→ DOCUMENT SECTION:
==========

Today’s trees are (no, not a juniper or ash) a green island ficus (ficus microcarpa), and a Texas ebony (Ebenopsis ebano).
I teased my Facebook friends with the Texas ebony a few weeks back, so I figured I’d pay it out.
I’ll start with it.
It’s a tough one.
Uhhhh….wut da’ wut?
I told you so.
Let me look at the ficus just to make myself feel better.
It’s a much easier tree to style.
Simple, this one is screaming to the world,
You can probably hear it all the way in Australia, can’t you?
Can anyone please tell me what the Texas ebony is saying?
Tommy, can you hear me?
Tune in Tokyo (I love playing that game with my wife by the way).
Ok, I guess maybe I should start with the roots.
This is the first time I’ve repotted this kind of tree in the summer.
I almost treat a Texas ebony like a deciduous tree, as it can lose it’s leaves in the winter.
Education time, if you’d like you can skip over this part.
Go to the next photo.
Of course, you’ll lose your place in the narrative but, it’s ok, it’s not that important……
The Texas ebony used to be called pithecellobium flexicaule but, as has been happening a lot of late, it’s been reclassified.
Ebonopsis (which sounds like a synopsis of an ebony…) ebano (this is what the trees common name in Spanish is, actually. It’s called Texas ebony but it’s natural range occurs in Old Mexico more than in Texas. We’re a bit arrogant sometimes I guess).
Planted in the ground, the ébano (maybe it’s a good tree to pee on, given the name of the tree in Spanish is awfully close to the Spanish word el bãno. Or maybe because the seedpod looks like a turd? That sounds more plausible….) is an amazingly drought tolerant tree.

==========

→ EXERCISE DETAILS: In the text about styling trees, what was the Texas ebony called before it was reclassified?

→ DATA BLOCK:
==========

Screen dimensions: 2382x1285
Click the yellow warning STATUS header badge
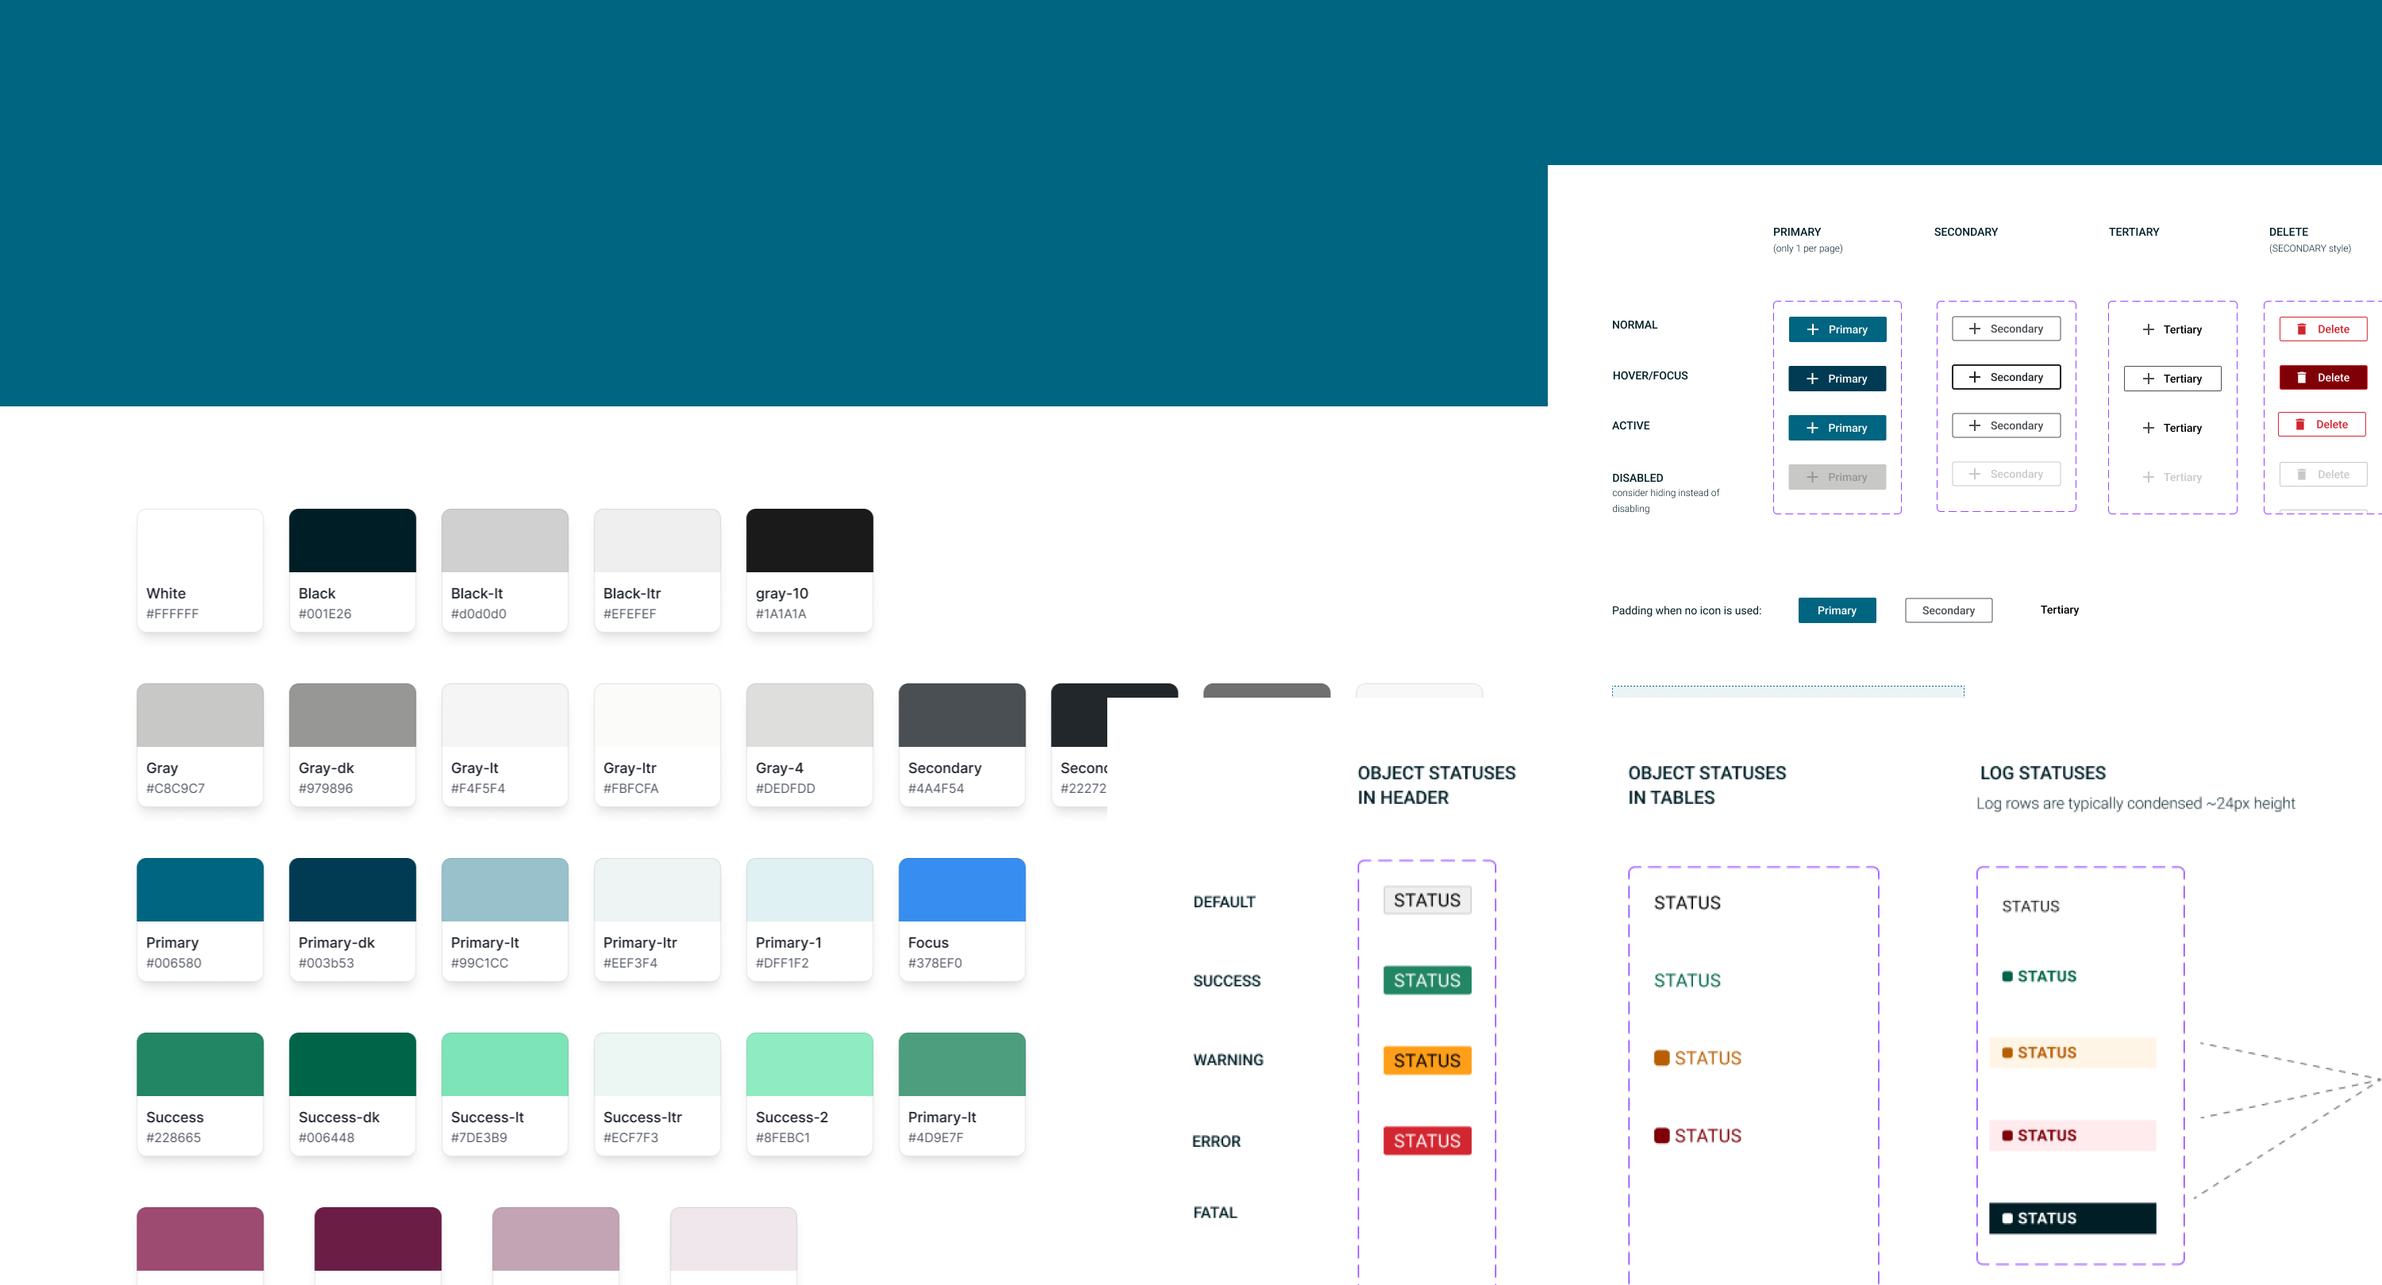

==========

→ ANSWER TO THE EXERCISE: pithecellobium flexicaule